5.1. clustering

Functions to cluster seismograms by a range of constraints.

copyright:Calum Chamberlain, Chet Hopp.
license:GNU Lesser General Public License, Version 3 (https://www.gnu.org/copyleft/lesser.html)
clustering.SVD(stream_list)[source]

Function to compute the SVD of a number of templates and return the singular vectors and singular values of the templates.

Parameters:stream_list (List of Obspy.Stream) – List of the templates to be analysed
Returns:SVector(list of ndarray), SValues(list) for each channel, Uvalues(list of ndarray) for each channel, stachans, List of String (station.channel)

Note

We recommend that you align the data before computing the SVD, e.g., the P-arrival on all templates for the same channel should appear at the same time in the trace. See the stacking.align_traces function for a way to do this.

clustering.SVD_2_stream(SVectors, stachans, k, sampling_rate)[source]

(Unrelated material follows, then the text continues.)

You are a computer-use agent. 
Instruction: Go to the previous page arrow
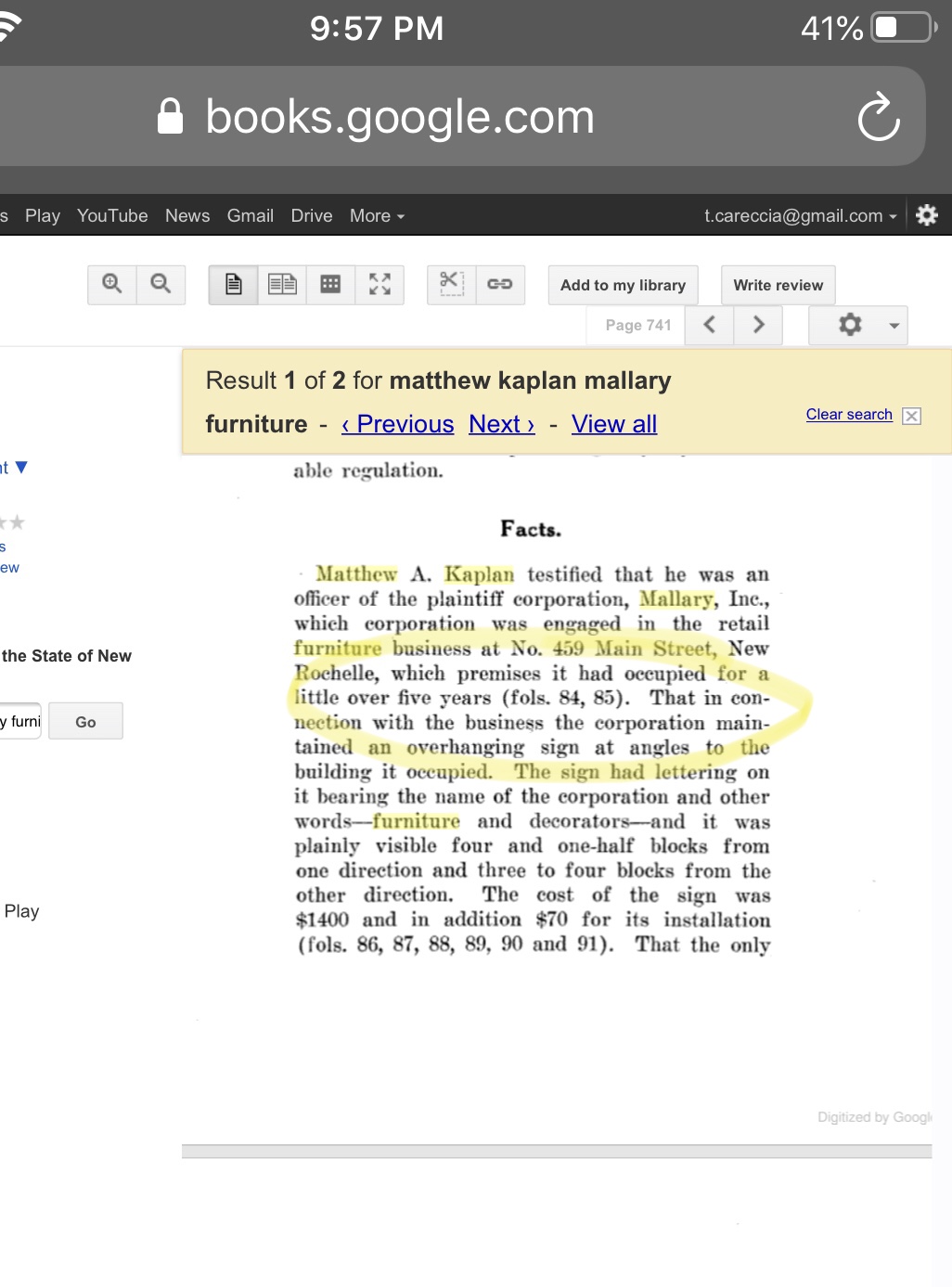(x=710, y=325)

Function to convert the singular vectors output by SVD to streams, one for each singular vector level, for all channels.

Parameters:
  • SVectors (List of np.ndarray) – Singular vectors
  • stachans (List of Strings) – List of station.channel Strings
  • k (int) – Number of streams to return = number of SV’s to include
  • sampling_rate (float) – Sampling rate in Hz
Returns:

SVstreams, List of Obspy.Stream, with SVStreams[0] being composed of the highest rank singular vectors.

clustering.cluster(template_list, show=True, corr_thresh=0.3, save_corrmat=False, cores=u'all', debug=1)[source]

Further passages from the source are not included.